## Your task
Format the data below as a numbered list, from the first line up to and including the line with "pyautogui.click(x=670, y=601)", leaving out blank lines.

[Element and text position data]

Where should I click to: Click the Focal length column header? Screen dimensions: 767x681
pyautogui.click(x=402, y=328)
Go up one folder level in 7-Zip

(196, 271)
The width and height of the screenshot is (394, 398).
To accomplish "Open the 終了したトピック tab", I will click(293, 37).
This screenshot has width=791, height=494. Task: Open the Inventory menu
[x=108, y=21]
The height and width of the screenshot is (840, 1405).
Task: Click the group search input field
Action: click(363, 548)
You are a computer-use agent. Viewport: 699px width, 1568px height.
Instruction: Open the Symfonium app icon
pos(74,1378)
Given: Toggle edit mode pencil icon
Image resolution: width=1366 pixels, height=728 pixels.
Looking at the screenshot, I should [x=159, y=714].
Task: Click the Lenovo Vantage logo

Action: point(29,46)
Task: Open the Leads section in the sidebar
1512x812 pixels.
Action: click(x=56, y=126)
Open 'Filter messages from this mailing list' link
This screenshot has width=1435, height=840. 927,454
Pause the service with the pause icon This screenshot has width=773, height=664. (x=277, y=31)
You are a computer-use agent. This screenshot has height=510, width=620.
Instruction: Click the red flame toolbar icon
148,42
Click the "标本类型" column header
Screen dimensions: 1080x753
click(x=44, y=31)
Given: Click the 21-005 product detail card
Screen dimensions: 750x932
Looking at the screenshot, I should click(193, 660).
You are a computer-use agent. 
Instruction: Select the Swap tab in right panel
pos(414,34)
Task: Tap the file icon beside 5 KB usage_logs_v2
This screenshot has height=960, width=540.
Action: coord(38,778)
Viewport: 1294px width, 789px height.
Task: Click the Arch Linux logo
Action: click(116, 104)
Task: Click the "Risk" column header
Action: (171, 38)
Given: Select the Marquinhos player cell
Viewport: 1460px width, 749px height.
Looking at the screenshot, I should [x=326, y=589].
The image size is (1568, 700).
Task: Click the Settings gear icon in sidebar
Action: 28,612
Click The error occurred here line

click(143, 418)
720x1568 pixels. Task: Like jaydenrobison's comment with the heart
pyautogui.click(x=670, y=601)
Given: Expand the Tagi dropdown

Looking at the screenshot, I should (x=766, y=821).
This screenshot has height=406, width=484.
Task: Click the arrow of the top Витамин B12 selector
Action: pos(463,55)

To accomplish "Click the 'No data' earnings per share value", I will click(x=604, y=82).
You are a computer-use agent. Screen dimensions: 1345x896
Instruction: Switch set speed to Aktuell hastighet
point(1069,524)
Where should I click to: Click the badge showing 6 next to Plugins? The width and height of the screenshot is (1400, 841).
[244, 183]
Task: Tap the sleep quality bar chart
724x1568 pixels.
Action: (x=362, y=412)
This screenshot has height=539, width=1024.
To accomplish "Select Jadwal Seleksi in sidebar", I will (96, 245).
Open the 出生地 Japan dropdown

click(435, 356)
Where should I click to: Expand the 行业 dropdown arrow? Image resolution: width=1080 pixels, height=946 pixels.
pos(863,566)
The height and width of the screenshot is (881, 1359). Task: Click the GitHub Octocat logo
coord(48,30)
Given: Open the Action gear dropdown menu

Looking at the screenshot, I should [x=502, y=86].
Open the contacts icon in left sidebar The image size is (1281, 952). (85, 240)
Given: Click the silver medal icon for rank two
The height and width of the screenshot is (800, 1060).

## Output of the task
1. Where should I click to: Click the Focal length column header? Screen dimensions: 767x681
2. pyautogui.click(x=402, y=328)
3. Go up one folder level in 7-Zip
4. (196, 271)
5. The width and height of the screenshot is (394, 398).
6. To accomplish "Open the 終了したトピック tab", I will click(293, 37).
7. This screenshot has width=791, height=494. Task: Open the Inventory menu
8. [x=108, y=21]
9. The height and width of the screenshot is (840, 1405).
10. Task: Click the group search input field
11. Action: click(363, 548)
12. You are a computer-use agent. Viewport: 699px width, 1568px height.
13. Instruction: Open the Symfonium app icon
14. pos(74,1378)
15. Given: Toggle edit mode pencil icon
16. Image resolution: width=1366 pixels, height=728 pixels.
17. Looking at the screenshot, I should [x=159, y=714].
18. Task: Click the Lenovo Vantage logo
19. Action: point(29,46)
20. Task: Open the Leads section in the sidebar
21. 1512x812 pixels.
22. Action: click(x=56, y=126)
23. Open 'Filter messages from this mailing list' link
24. This screenshot has width=1435, height=840. 927,454
25. Pause the service with the pause icon This screenshot has width=773, height=664. (x=277, y=31)
26. You are a computer-use agent. This screenshot has height=510, width=620.
27. Instruction: Click the red flame toolbar icon
28. 148,42
29. Click the "标本类型" column header
30. Screen dimensions: 1080x753
31. click(x=44, y=31)
32. Given: Click the 21-005 product detail card
33. Screen dimensions: 750x932
34. Looking at the screenshot, I should click(193, 660).
35. You are a computer-use agent. 
36. Instruction: Select the Swap tab in right panel
37. pos(414,34)
38. Task: Tap the file icon beside 5 KB usage_logs_v2
39. This screenshot has height=960, width=540.
40. Action: coord(38,778)
41. Viewport: 1294px width, 789px height.
42. Task: Click the Arch Linux logo
43. Action: click(116, 104)
44. Task: Click the "Risk" column header
45. Action: (171, 38)
46. Given: Select the Marquinhos player cell
47. Viewport: 1460px width, 749px height.
48. Looking at the screenshot, I should [x=326, y=589].
49. The image size is (1568, 700).
50. Task: Click the Settings gear icon in sidebar
51. Action: 28,612
52. Click The error occurred here line
53. click(143, 418)
54. 720x1568 pixels. Task: Like jaydenrobison's comment with the heart
55. pyautogui.click(x=670, y=601)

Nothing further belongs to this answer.